◆ **Exercises**:
1) Replace "kiwifruit" with "plums" in the Auckland passage, giving the section that begins at the words "A clutch of" and stops after "a keen eye.".
2) Pull out each line of the rows below that contains the string "column".

Food and cultural festivals are among the things young people love most about Auckland. But they’re also concerned about racism and inequality. Tuitofa Aloua just hopes for the same chances to excel as everyone else.

A clutch of Tongan flags flap in the wind above the canvas sprawl of the Ōtara markets. Beneath them, Tuitofa Aloua weaves her way through the crowd of early morning shoppers, pausing to pick over a stall overflowing with pears, kiwifruit, apples, and checking the scrawled prices with a keen eye.

She’s been coming here every Saturday for as long as she can remember. The weekly trip to buy fruit and vegetables is part of her family’s routine. Her parents came from Tonga to Auckland, where they’ve raised five children. She’s the eldest. She’s lived in Papatoetoe her whole life.  “Home life is really quite traditional. We’re not allowed to speak English, so it’s full on Tongan.”

She’s grateful for this emphasis on her heritage. Grateful, too, for the multicultural community of South Auckland. “I’ve always felt accepted for who I am,” she says. “The diversity here is what makes me feel safe and I just love it.”

◆ **Exercise inputs**:
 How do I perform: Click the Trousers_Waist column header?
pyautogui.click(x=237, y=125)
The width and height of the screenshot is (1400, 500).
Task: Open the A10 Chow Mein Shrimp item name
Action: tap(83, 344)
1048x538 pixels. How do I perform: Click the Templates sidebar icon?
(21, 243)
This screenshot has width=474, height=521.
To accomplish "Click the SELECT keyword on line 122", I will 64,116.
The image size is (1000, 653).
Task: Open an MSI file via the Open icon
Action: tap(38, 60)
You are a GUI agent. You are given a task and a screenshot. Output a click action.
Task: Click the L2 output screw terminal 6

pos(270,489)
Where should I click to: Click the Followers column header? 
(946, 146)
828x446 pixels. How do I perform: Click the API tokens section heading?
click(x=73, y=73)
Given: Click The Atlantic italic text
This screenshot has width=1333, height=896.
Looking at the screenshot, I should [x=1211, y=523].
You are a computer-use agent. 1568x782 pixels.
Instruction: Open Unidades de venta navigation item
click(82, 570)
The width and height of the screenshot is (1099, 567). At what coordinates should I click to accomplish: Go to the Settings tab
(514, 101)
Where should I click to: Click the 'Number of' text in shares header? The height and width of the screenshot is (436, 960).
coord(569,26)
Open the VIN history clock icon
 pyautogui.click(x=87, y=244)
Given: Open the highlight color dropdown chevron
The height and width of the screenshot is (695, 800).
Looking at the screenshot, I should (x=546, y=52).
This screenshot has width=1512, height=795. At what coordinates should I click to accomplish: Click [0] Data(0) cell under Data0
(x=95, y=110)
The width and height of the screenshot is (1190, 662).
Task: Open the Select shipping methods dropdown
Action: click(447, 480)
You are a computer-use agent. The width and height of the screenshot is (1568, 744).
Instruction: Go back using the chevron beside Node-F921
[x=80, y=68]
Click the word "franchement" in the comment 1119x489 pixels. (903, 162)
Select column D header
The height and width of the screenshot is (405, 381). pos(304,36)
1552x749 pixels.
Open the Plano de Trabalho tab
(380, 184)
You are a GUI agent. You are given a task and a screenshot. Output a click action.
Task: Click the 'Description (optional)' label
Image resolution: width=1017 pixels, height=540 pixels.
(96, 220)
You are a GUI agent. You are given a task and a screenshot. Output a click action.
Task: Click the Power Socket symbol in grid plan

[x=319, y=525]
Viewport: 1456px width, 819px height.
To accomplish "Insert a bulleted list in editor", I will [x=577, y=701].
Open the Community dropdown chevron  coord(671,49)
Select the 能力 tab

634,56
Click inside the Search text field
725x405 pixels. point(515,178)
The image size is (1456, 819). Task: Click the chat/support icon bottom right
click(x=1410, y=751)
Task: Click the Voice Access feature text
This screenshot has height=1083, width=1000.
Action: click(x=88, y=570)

◆ **Results in order**:
1)
A clutch of Tongan flags flap in the wind above the canvas sprawl of the Ōtara markets. Beneath them, Tuitofa Aloua weaves her way through the crowd of early morning shoppers, pausing to pick over a stall overflowing with pears, plums, apples, and checking the scrawled prices with a keen eye.

2)
 How do I perform: Click the Trousers_Waist column header?
Where should I click to: Click the Followers column header? 
Select column D header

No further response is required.